Riquelme dice: “El psicoanálisis propone
que de la historia del sujeto advenga un discurso que produzca un saber sobre
esa historia. Para ello es necesario que el sujeto pueda leer su historia para
obtener un nuevo saber, una nueva identidad”. (Riquelme, 2004:32)
Si la memoria
individual es una construcción
laboriosa en cuyo montaje intervienen distintos recuerdos, relatos,
relaciones, intereses, afectos y preocupaciones
de uno mismo y de los demás, la memoria
colectiva de un pueblo es inevitable y ostensiblemente el campo de batalla
entre estrategias diferentes y muchas veces enfrentadas de reconstrucción del
pasado (estrategias que encuentran su razón de ser en la necesidad de
avalar distintas posiciones políticas en
el presente y distintos proyectos colectivos) y esa batalla se libra con muchas
armas y en muchos frentes simultáneamente.
Andreas Huyssen, en
el último capítulo de su libro “En busca
del futuro perdido” titulado “Recuerdos de la Utopía”, pone en duda
el fin de las utopías y aventura que quizás éstas estén surgiendo desde otras
perspectivas.
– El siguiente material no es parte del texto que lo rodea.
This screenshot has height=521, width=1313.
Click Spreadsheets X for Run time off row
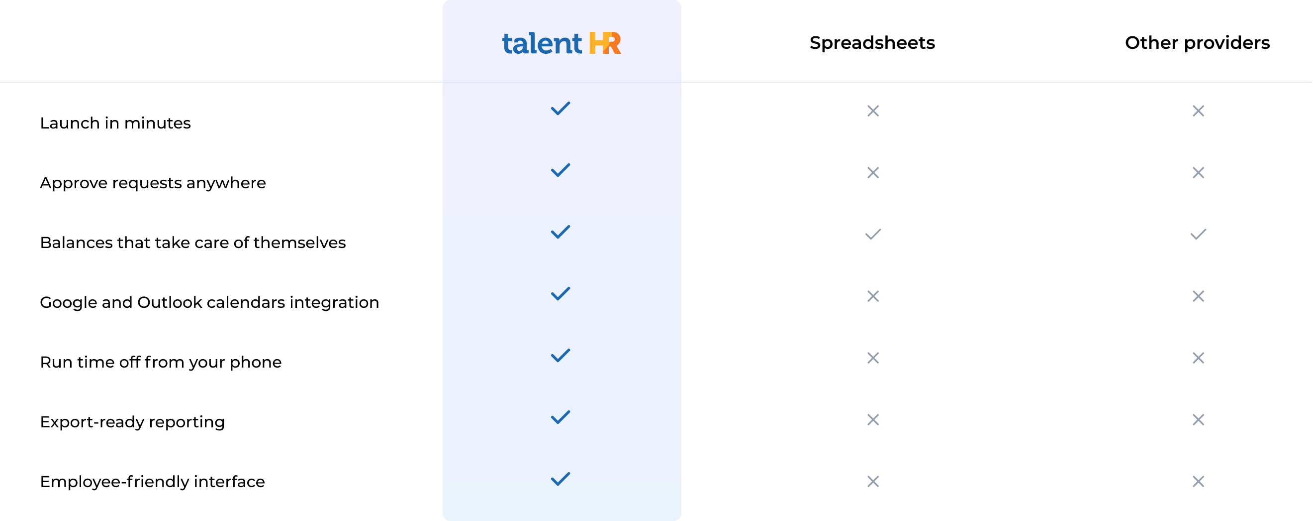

Por ejemplo, como bien cultural y acervo de un pueblo, “como
texto en el cual puede leerse una
ciudad o un pueblo”. Probablemente, esta
búsqueda de la historia, esta exploración de los no lugares, de exclusiones, de manchas
en blanco en los mapas del pasado estén
“investidas de energía utópica orientada hacia el futuro”. (Huyssen,
2001:251)
Es más: quizás, el
deseo de historia y de memoria tal vez constituya una forma ingeniosa de
defensa en los términos en que lo formuló Alexander Kluge: “defenderse del ataque del presente sobre el
resto del tiempo” (en Huyssen, 2001: 252).